- [Task to complete] Please report each line in the material below that includes "indicator".

######

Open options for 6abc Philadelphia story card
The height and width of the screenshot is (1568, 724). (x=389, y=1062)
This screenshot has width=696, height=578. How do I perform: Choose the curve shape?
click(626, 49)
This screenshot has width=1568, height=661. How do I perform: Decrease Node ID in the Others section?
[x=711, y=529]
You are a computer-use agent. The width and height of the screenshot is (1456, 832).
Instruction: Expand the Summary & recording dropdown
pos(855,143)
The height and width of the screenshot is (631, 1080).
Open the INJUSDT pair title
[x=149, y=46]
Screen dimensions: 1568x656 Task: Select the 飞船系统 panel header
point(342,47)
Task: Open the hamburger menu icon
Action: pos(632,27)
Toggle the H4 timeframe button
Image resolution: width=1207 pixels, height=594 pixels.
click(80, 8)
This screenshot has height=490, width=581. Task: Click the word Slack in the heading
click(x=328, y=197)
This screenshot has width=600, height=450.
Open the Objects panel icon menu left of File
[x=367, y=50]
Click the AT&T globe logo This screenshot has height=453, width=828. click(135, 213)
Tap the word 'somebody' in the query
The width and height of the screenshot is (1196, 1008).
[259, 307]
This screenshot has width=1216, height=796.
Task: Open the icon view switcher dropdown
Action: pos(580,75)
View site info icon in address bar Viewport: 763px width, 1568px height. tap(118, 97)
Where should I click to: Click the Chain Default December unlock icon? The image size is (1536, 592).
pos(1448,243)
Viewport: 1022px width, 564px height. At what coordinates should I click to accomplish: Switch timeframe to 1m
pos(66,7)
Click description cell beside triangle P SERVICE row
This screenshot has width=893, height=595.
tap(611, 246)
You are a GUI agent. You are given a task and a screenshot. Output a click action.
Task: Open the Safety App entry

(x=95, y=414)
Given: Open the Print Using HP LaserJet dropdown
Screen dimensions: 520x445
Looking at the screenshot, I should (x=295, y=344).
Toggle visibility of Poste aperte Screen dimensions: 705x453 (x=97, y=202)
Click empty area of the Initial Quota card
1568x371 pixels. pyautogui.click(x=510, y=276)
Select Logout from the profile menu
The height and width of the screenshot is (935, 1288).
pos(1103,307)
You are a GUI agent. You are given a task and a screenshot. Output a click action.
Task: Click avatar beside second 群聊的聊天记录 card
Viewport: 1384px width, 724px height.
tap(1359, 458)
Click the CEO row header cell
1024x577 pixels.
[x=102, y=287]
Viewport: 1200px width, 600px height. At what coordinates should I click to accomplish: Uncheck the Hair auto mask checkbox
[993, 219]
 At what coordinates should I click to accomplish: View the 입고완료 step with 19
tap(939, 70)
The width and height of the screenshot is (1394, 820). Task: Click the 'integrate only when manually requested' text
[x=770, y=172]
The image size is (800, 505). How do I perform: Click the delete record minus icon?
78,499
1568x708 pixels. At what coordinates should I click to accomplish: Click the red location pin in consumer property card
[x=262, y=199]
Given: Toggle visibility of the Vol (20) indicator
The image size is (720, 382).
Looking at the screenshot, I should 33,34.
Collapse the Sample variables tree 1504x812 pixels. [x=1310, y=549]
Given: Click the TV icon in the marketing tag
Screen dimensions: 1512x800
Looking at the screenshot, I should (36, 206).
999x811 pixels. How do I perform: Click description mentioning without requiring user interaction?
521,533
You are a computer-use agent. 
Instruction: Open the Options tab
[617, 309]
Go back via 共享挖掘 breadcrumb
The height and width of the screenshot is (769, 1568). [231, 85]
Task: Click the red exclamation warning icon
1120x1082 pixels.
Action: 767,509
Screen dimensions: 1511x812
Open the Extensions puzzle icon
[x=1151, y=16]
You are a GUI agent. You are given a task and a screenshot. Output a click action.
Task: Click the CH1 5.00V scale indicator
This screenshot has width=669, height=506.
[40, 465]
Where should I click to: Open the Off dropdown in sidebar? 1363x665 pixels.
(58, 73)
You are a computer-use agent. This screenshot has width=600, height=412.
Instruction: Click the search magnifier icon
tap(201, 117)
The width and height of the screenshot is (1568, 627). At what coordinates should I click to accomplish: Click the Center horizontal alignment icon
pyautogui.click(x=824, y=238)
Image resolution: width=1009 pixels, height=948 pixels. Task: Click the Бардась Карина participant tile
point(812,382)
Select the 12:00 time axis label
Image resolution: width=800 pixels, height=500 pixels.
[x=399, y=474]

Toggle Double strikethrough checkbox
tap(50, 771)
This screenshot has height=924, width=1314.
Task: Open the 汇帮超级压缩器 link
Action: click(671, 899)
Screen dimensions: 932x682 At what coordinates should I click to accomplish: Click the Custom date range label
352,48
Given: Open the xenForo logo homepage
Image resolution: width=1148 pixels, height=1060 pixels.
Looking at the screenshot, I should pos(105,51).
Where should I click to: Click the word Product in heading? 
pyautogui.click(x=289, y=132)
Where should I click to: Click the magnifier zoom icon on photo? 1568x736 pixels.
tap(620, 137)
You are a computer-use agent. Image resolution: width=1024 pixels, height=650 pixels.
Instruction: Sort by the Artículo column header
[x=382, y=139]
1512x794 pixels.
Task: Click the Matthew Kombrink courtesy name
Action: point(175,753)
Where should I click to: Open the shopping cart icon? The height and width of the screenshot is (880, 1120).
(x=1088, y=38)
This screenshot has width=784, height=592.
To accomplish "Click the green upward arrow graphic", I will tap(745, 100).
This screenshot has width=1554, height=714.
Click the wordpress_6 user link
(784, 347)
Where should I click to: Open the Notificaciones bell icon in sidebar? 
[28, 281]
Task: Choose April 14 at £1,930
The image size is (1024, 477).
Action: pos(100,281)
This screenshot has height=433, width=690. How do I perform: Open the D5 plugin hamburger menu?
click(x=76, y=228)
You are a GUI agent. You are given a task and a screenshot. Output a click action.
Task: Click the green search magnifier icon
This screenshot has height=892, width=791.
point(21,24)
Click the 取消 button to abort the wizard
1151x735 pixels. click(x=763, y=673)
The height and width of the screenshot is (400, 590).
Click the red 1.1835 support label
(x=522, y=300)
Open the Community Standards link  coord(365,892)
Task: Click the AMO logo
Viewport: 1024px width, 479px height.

######

- [Output for this exercise]
Given: Toggle visibility of the Vol (20) indicator
Task: Click the CH1 5.00V scale indicator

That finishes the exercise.